● Short problem
Copy out each line of the material below that contains the string "Task". Matching is case-sensitive.

>>>>>

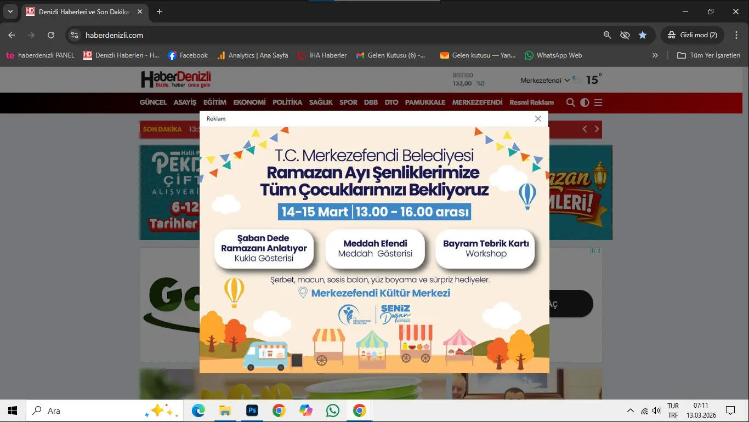Viewport: 749px width, 422px height.
Task: Advance breaking news ticker with next arrow
Action: (x=597, y=129)
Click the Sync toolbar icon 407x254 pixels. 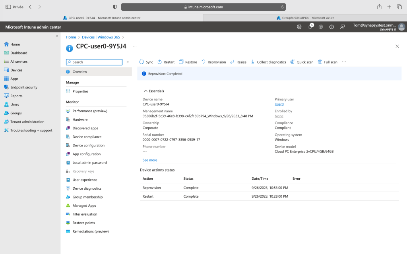click(141, 62)
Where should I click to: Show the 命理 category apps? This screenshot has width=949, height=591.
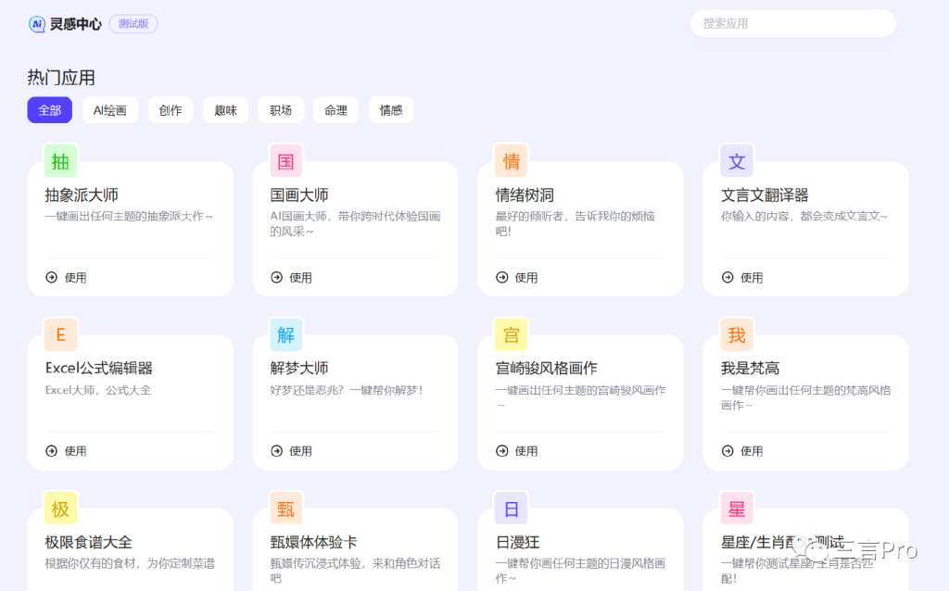335,110
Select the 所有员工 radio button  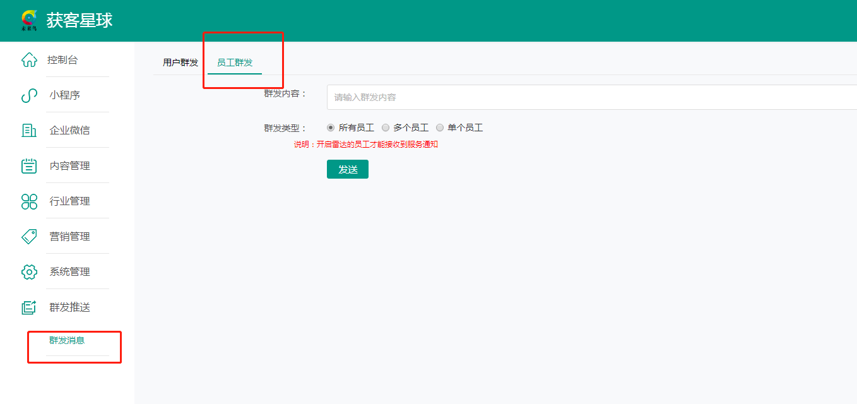click(x=331, y=128)
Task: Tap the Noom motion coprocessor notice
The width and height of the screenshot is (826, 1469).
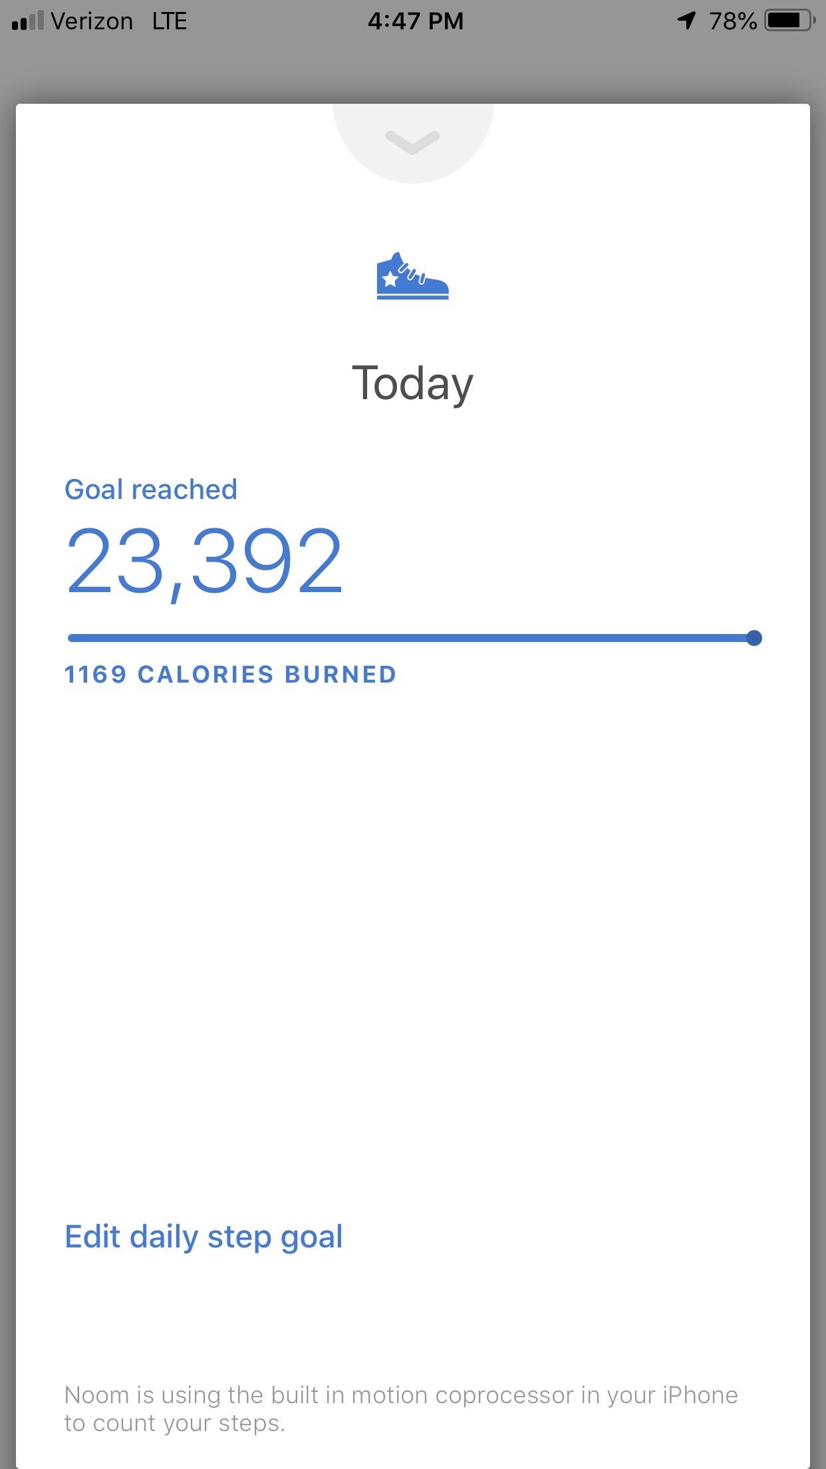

<<<<<

● Result of this exercise
Task: Advance breaking news ticker with next arrow
Task: Tap the Noom motion coprocessor notice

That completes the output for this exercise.